The Wars of the Roses (1455–1485) were a series of civil wars fought over the throne of England between adherents of the House of Lancaster and the House of York. Both houses were branches of the Plantagenet royal house, tracing descent from King Edward III. The recently released The Road to Bosworth Field: A New History of the Wars of the Roses: The Struggle Between Lancaster and York 1400-1487 gives a good overview of the war and its origins.

The Wars of the Roses are generally accepted to have been fought in several spasmodic episodes between 1455 and 1487 (although there was related fighting both before and after this period.) The war ended with the victory of the Lancastrian Henry Tudor, who founded the House of Tudor which subsequently ruled England and Wales for 116 years.

The wars were fought largely by the landed aristocracy and armies of feudal retainers, with some foreign mercenaries. Support for each house largely depended upon dynastic factors, such as blood relationships, marriages within the nobility, and the grants or confiscations of feudal titles and lands. The unofficial system of livery and maintenance, by which powerful nobles would offer protection to followers who would sport their colours and badges (livery), and controlled large numbers of paid men-at-arms (maintenance) was one of the by-products of the breakdown of royal authority which preceded - and partly caused the wars. In this period of increased factionalism, the trditional feudal relationships whereby service to a lord was given in return for title to lands and the gift of offices remained important, but this duty of service evolved into support of a faction, rather than to an individual who in turn owed fealty to the king.

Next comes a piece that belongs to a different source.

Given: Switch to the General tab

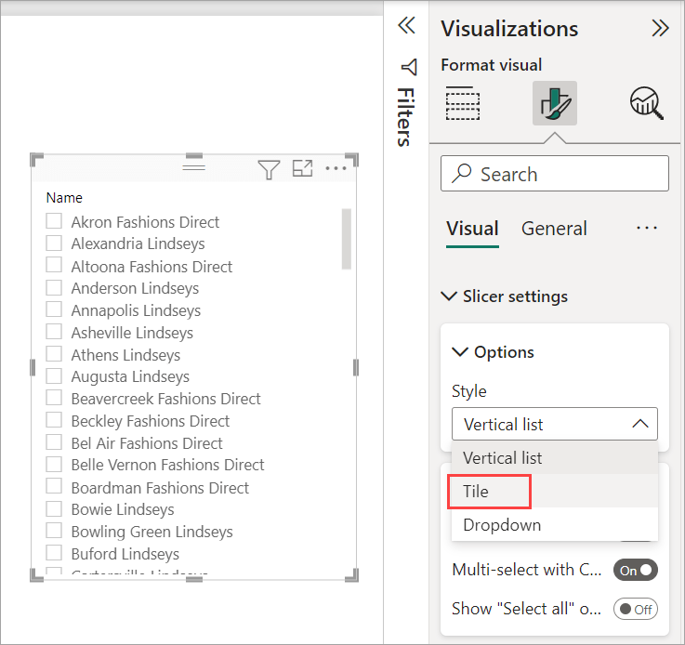Looking at the screenshot, I should click(554, 229).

Given the conflicting loyalties of blood, marriage and ambition, it was not uncommon for nobles to switch sides and several battles were decided by treachery. The armies consisted of nobles' contingents of men-at-arms, with companies of archers and foot-soldiers (such as billmen). There were also sometimes contingents of foreign mercenaries, armed with cannon or handguns. The horsemen were generally restricted to "prickers" and "scourers"; i.e. scouting and foraging parties. Most armies fought entirely on foot. In several cases, the magnates dismounted and fought among the common foot-soldiers, to inspire them and to dispel the notion that in the case of defeat they might be ransomed while the common soldiers, being of little value, faced death.

The relatively small First Battle of St Albans on May 22, 1455 was the first open conflict of the civil war, and led to the Yorkists taking a dominant role in English politics, however the underlying issue of whether the Duke of York, or King Henry's infant son Edward, would succeed to the throne remained. Queen Margaret refused to accept any solution that would disinherit her son, and it became clear that she would only tolerate the situation for as long as the Duke of York and his allies retained the military ascendancy.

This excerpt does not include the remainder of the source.